Resultado esperado. Devolva os dados abaixo integralmente, do primeiro ao último, sem qualquer alteração.
──────── Informações registradas ────────
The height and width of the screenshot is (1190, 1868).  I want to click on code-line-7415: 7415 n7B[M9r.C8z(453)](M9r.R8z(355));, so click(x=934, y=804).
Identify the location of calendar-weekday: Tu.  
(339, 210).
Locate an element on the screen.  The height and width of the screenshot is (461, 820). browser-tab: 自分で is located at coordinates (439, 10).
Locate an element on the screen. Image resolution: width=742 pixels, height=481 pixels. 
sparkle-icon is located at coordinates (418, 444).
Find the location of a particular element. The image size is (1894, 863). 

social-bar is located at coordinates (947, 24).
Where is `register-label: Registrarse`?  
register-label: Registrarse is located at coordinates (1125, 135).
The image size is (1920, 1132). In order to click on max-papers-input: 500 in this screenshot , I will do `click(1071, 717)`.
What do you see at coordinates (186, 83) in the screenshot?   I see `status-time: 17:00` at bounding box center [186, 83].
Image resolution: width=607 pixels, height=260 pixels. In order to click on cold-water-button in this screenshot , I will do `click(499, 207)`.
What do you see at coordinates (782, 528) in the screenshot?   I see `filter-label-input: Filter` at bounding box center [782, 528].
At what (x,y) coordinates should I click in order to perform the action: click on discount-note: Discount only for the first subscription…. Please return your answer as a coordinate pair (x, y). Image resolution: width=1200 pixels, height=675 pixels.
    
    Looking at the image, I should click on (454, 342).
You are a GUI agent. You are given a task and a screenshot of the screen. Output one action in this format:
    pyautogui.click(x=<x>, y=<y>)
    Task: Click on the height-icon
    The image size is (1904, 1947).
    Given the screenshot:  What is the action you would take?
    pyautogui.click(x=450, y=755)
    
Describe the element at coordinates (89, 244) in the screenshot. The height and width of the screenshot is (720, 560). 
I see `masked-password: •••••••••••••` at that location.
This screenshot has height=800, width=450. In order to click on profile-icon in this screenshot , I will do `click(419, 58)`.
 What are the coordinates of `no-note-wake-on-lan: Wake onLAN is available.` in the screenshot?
────────
Sua resposta.
The height and width of the screenshot is (1190, 1868).  I want to click on code-line-7415: 7415 n7B[M9r.C8z(453)](M9r.R8z(355));, so click(x=934, y=804).
Identify the location of calendar-weekday: Tu.  
(339, 210).
Locate an element on the screen.  The height and width of the screenshot is (461, 820). browser-tab: 自分で is located at coordinates (439, 10).
Locate an element on the screen. Image resolution: width=742 pixels, height=481 pixels. 
sparkle-icon is located at coordinates (418, 444).
Find the location of a particular element. The image size is (1894, 863). 

social-bar is located at coordinates (947, 24).
Where is `register-label: Registrarse`?  
register-label: Registrarse is located at coordinates (1125, 135).
The image size is (1920, 1132). In order to click on max-papers-input: 500 in this screenshot , I will do `click(1071, 717)`.
What do you see at coordinates (186, 83) in the screenshot?   I see `status-time: 17:00` at bounding box center [186, 83].
Image resolution: width=607 pixels, height=260 pixels. In order to click on cold-water-button in this screenshot , I will do `click(499, 207)`.
What do you see at coordinates (782, 528) in the screenshot?   I see `filter-label-input: Filter` at bounding box center [782, 528].
At what (x,y) coordinates should I click in order to perform the action: click on discount-note: Discount only for the first subscription…. Please return your answer as a coordinate pair (x, y). Image resolution: width=1200 pixels, height=675 pixels.
    
    Looking at the image, I should click on (454, 342).
You are a GUI agent. You are given a task and a screenshot of the screen. Output one action in this format:
    pyautogui.click(x=<x>, y=<y>)
    Task: Click on the height-icon
    The image size is (1904, 1947).
    Given the screenshot:  What is the action you would take?
    pyautogui.click(x=450, y=755)
    
Describe the element at coordinates (89, 244) in the screenshot. The height and width of the screenshot is (720, 560). 
I see `masked-password: •••••••••••••` at that location.
This screenshot has height=800, width=450. In order to click on profile-icon in this screenshot , I will do `click(419, 58)`.
 What are the coordinates of `no-note-wake-on-lan: Wake onLAN is available.` in the screenshot?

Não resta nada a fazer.